### EXERCISE
Only lines containing the string "Task" belong in the answer; copy all of them from the entries.

Collected data entries
++++++++

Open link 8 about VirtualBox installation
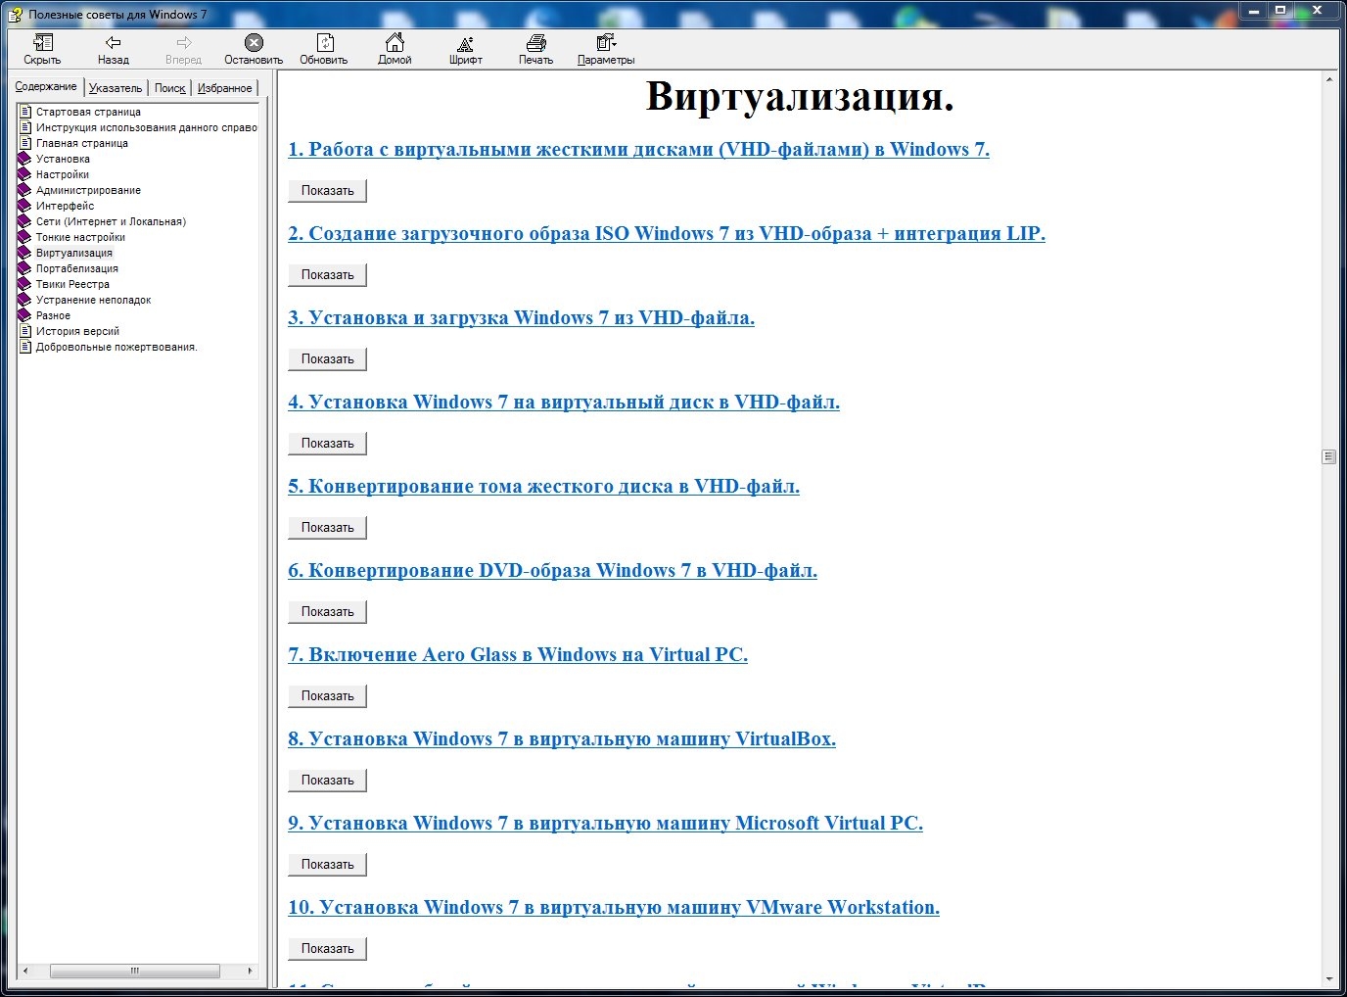1347x997 pixels. (561, 739)
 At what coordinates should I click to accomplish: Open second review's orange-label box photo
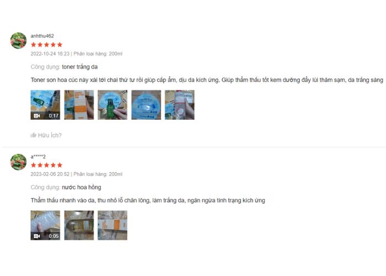(x=112, y=225)
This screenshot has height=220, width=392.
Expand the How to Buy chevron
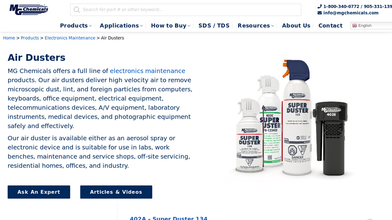point(189,26)
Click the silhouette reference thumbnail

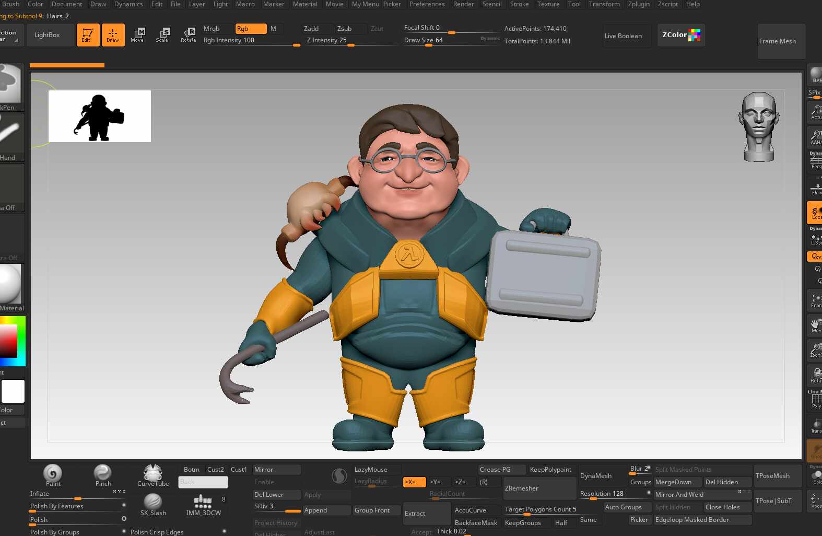click(100, 116)
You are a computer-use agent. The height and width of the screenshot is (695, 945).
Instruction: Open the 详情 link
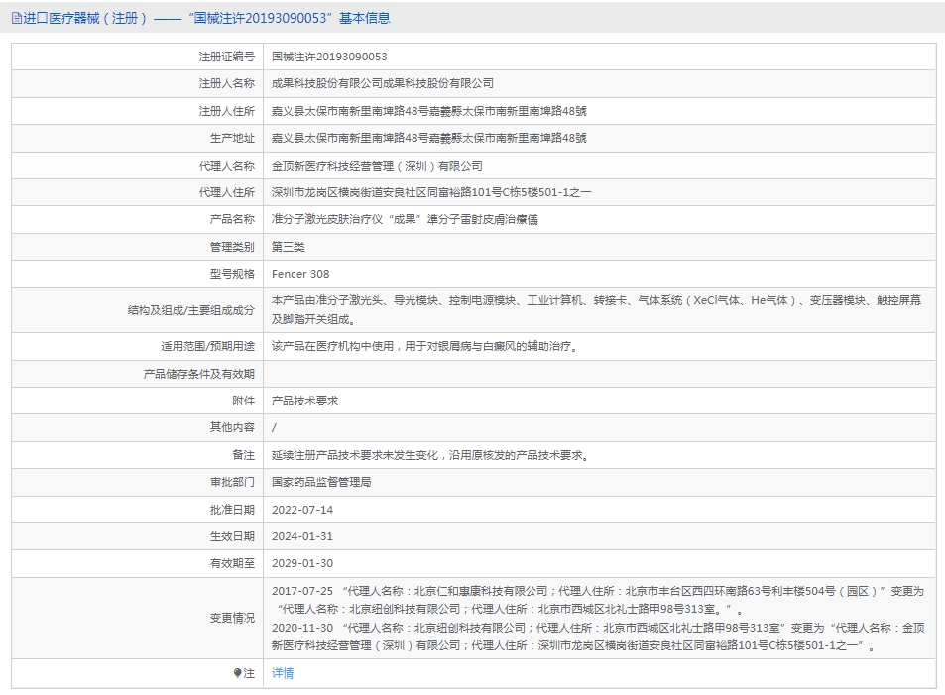(x=283, y=673)
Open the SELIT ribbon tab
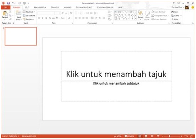This screenshot has height=139, width=196. 27,7

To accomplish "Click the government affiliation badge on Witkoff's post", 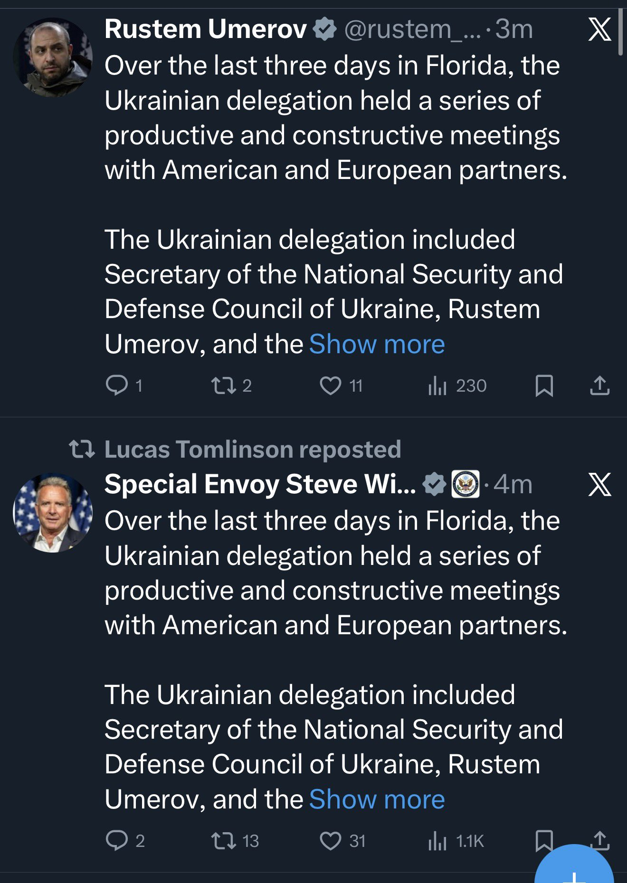I will (x=465, y=484).
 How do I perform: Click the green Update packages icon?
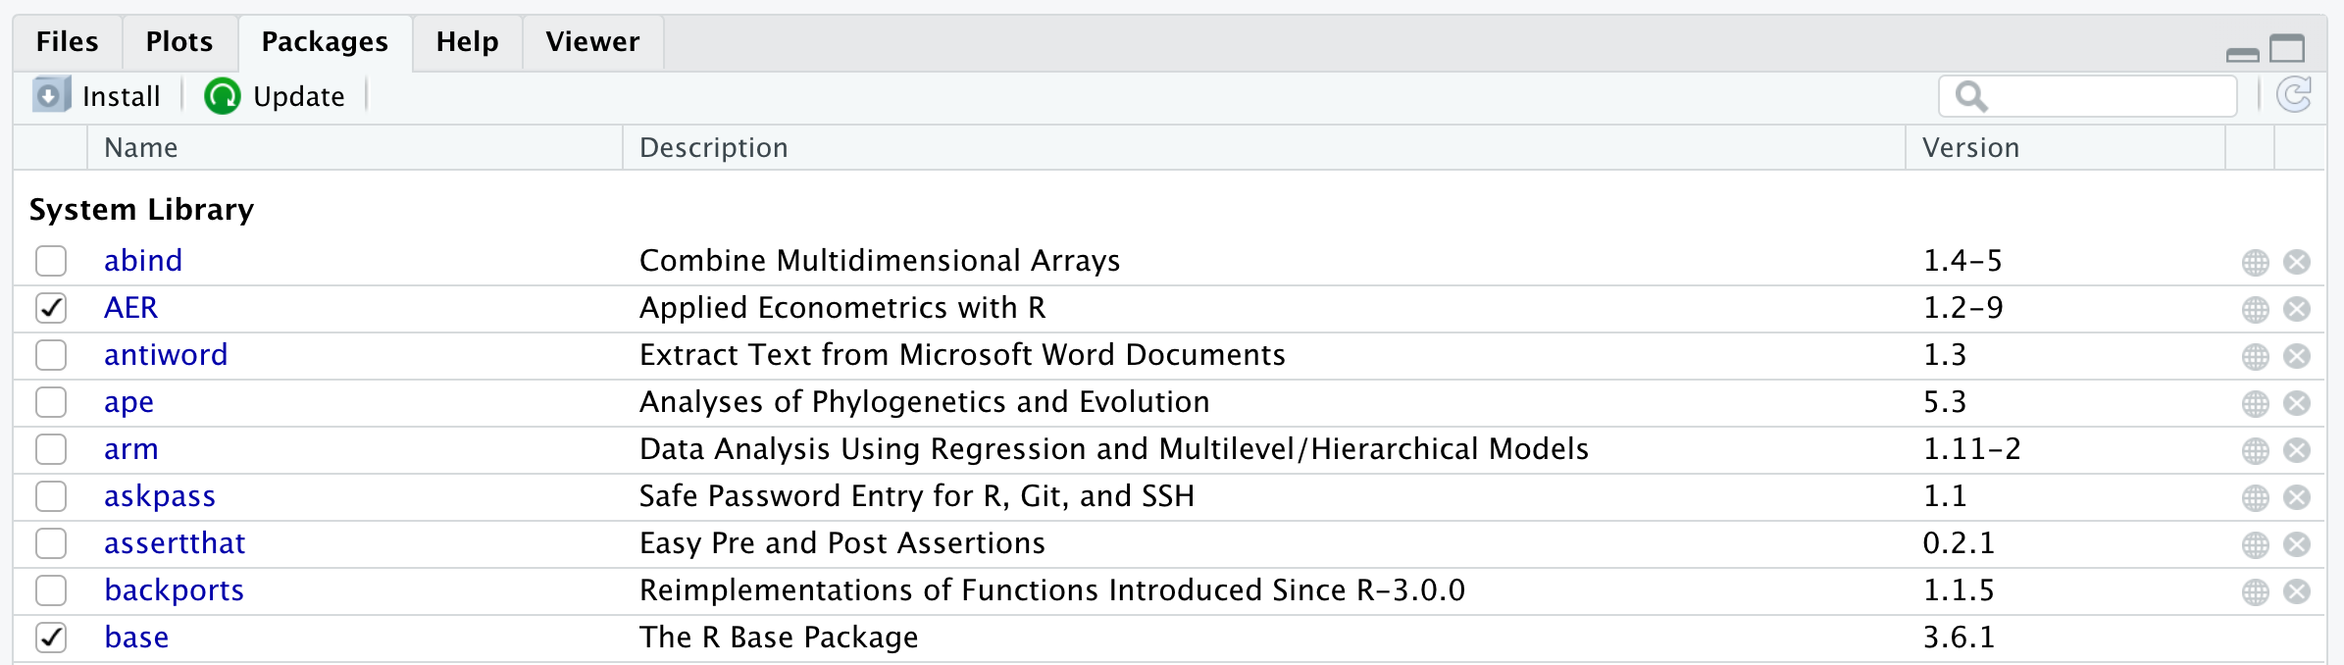click(223, 96)
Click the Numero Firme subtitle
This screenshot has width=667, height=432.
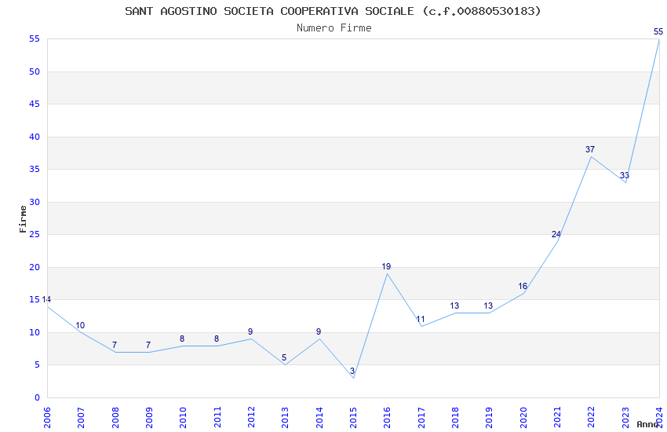click(334, 27)
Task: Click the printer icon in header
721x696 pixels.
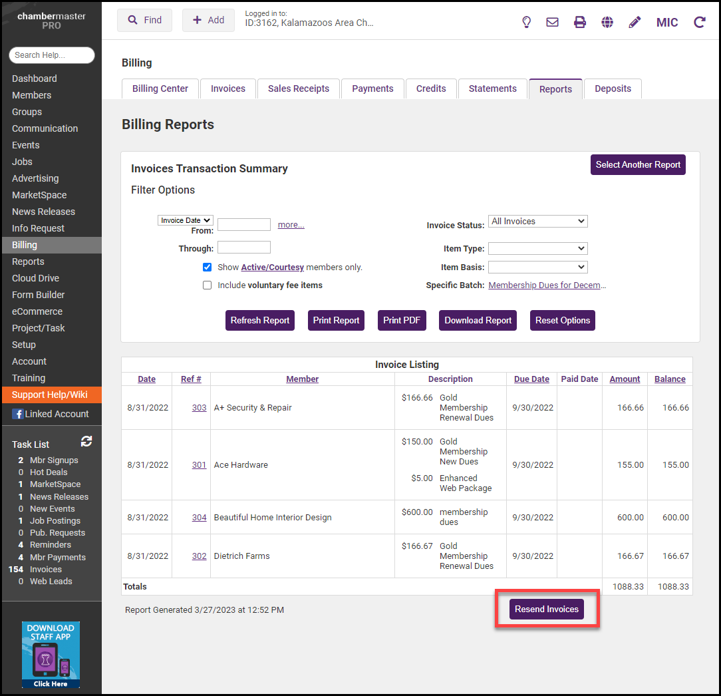Action: click(x=580, y=22)
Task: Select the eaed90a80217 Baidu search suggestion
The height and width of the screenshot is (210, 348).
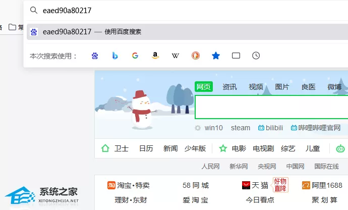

++++++++

### EXERCISE ANSWER
Task: Click the printer icon in header
Task: Select the eaed90a80217 Baidu search suggestion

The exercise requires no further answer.